There is also a race underway to complete the mouse genome, which, like C. elegans, shares thousands of genes with humans and should shed light on their function.

Others teams are taking a more sweeping, high-tech approach. They use gene chips and arrays to monitor thousands of genes at once. The gene chips, some no bigger than a quarter, cost $500 to $2,000 a piece. But some teams can make them for a fraction of that cost. Each of the chips have thousands of tiny gene sequences hooked on to them.

The chips allow scientists to see which genes are turned on and off when normal cells become cancerous. Researchers can watch the genes involved as viruses cause disease and watch drugs in action.

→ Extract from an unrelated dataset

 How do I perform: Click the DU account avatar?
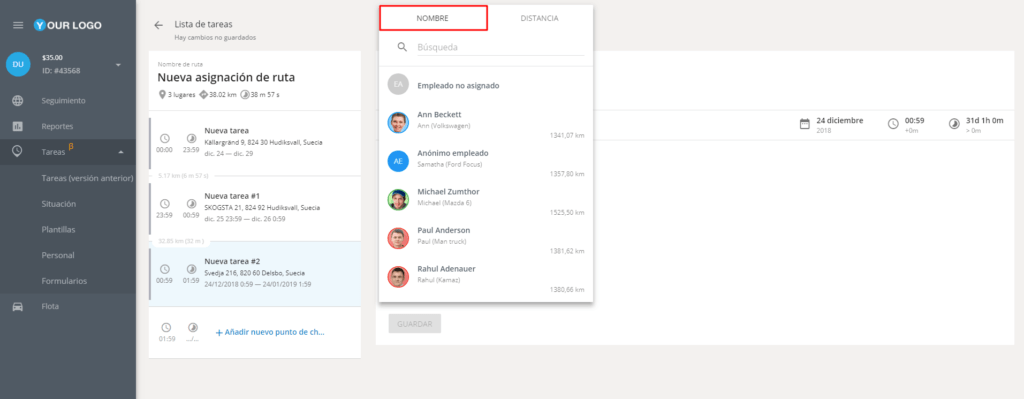(x=18, y=64)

Until recently scientists could study only one gene at a time. Now, "we can take a cell and give it a drug -- such as a steroid drug for asthma -- and see the effect on the 6,000 genes," says Thomas Hudson, a leading geneticist whose team at McGill University in Montreal uses the chips. "And all of a sudden we are starting to see the big picture, the global view of biology."

Meanwhile, as dizzying quantities of information flow out of the genome project, biologists face a pretty steep learning curve. So they are lining up for crash courses on how to use the vast new data bases.

"We getting twice as many applicants as we can accept," says Stephen Herst of the Canadian Genetic Diseases Network, which has been holding week-long "bioinformatics" workshops across the country. The students, who run the gamut from hip, young graduate students to grey-haired university department heads, pay $1,250 to spend five days (and often much of the night) poring over computer screens learning to navigate genome data bases that are doubling in size every 12 months.

Putting the human genome "in the public domain opens whole new avenues of investigation. It's a massive door opening," says Jones.